◆ 提示本文
● ● ● ●

倉敷鳥インフル 17万羽処分開始 岡山県 高病原性疑いウイルス検出

鳥インフルエンザが発生した養鶏場で始まった殺処分の作業=28日、倉敷市(岡山県提供)

 岡山県は28日、倉敷市の養鶏場の鶏から検出された鳥インフルエンザウイルスについて、遺伝子検査の結果、高病原性が疑われるH5亜型だったと発表した。県は家畜伝染病予防法に基づき、養鶏場で飼育されている採卵鶏約17万羽の殺処分を開始した。1日6万羽をめどに処分し、3日間での終了を目指す。

 国内の養鶏場での発生は今季初めてで、10月に確認されたのはこれまでで最も早いという。国は感染した鶏の遺伝子解析を行い、より詳細なウイルス型の特定を進める。同日、農林水産省の担当者が現地入りし、感染ルートの解明に向けた調査に着手した。

● ● ● ●

[保存された記録]
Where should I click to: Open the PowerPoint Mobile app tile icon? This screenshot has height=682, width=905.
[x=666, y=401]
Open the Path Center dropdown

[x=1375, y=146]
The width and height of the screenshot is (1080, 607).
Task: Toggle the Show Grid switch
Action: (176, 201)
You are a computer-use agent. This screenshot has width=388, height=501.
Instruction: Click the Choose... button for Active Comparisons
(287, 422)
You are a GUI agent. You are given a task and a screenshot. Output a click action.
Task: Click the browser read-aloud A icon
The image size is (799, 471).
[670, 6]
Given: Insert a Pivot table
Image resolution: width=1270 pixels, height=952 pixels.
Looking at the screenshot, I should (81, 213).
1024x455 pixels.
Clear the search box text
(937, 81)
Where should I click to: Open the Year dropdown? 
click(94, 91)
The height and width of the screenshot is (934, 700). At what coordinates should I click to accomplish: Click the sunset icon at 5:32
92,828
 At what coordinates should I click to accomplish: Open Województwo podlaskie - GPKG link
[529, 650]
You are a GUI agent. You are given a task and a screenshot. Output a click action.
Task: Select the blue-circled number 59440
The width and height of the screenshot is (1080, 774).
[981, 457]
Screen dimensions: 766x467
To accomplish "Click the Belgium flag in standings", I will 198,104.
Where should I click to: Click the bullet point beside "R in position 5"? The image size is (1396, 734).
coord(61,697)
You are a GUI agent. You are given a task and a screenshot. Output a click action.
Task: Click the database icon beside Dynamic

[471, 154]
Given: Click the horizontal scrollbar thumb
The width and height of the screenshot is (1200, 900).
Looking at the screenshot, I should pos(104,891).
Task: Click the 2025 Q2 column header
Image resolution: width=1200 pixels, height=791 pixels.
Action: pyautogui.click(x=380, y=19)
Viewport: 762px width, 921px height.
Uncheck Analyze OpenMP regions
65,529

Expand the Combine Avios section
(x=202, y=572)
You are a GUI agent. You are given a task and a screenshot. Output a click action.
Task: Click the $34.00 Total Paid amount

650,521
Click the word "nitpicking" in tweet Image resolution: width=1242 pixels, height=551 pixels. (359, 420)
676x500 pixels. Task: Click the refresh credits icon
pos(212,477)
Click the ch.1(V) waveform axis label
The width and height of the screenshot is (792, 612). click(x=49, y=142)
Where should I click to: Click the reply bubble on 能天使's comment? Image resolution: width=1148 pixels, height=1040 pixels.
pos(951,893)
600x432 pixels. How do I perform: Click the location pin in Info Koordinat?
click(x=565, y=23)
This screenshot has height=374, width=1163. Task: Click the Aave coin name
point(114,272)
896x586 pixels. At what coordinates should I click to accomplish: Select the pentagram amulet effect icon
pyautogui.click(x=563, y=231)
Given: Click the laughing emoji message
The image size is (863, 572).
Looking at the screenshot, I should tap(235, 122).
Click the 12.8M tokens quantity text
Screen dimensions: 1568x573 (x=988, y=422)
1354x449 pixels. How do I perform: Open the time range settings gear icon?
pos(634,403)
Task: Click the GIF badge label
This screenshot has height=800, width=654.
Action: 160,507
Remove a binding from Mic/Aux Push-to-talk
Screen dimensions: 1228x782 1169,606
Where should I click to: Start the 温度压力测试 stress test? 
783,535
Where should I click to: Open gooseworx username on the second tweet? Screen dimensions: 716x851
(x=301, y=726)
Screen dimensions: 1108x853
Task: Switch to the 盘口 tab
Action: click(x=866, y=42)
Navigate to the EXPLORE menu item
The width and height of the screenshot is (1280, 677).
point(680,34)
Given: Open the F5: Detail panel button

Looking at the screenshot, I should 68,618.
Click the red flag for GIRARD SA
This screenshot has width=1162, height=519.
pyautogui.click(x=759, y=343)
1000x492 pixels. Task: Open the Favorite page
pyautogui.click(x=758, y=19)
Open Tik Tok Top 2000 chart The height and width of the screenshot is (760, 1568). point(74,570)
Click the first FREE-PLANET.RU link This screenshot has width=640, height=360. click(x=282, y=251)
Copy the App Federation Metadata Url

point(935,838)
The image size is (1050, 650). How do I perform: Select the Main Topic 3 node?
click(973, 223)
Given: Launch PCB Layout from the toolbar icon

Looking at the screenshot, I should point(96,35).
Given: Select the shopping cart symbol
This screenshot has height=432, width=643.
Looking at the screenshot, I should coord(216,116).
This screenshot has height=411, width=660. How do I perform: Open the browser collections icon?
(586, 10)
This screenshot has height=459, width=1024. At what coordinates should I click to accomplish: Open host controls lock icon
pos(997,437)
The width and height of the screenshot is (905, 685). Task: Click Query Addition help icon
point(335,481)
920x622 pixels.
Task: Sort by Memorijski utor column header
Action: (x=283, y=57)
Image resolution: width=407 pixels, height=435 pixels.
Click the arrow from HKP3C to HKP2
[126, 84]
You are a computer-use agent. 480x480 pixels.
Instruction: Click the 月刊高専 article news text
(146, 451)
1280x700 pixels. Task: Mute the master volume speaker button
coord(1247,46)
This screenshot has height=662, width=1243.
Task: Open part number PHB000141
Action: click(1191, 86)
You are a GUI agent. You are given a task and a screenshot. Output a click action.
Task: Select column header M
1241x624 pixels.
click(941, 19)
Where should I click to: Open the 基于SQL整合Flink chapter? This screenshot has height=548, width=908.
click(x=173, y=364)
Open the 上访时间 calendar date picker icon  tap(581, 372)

● ● ● ●

◆ 演習問題
(1) 倉敷市の鳥インフルエンザの記事の内容を二文でまとめなさい。
(2) 倉敷市の鳥インフルエンザの記事の最後の文の後から、記事を再開して書き進めなさい。
記録は本文とは別の資料である。

◆ 番号別解答
(1) 岡山県は28日、倉敷市の養鶏場の鶏から検出された鳥インフルエンザウイルスが高病原性の疑われるH5亜型だったと発表し、採卵鶏約17万羽の殺処分を始めた。国内の養鶏場での発生は今季初めてで、農林水産省の担当者が現地に入り、感染ルートの解明に向けた調査に着手した。

(2)
 県によると、殺処分は午前7時に開始。防護服を着用した県職員と県の要請で派遣された陸上自衛隊日本原駐屯地(同県奈義町滝本)の隊員ら延べ約800人が24時間態勢で作業に当たっている。同日午後3時現在で全体の11.4%に当たる1万9368羽を処分した。

 感染した鶏が確認されたのは養鶏場の鶏舎5棟のうちの1棟で、処分した鶏は同市内で焼却する。

 県はウイルス拡散を防ぐため、半径3キロ圏内の2農場(約25万羽)に鶏や卵の移動制限、3~10キロ圏内の6農場(約86万羽)には圏外に持ち出せない搬出制限をかけた。いずれも飼育鶏の異常などは見つかっていないという。周辺の4カ所には畜産関係車両の消毒ポイントも設置した。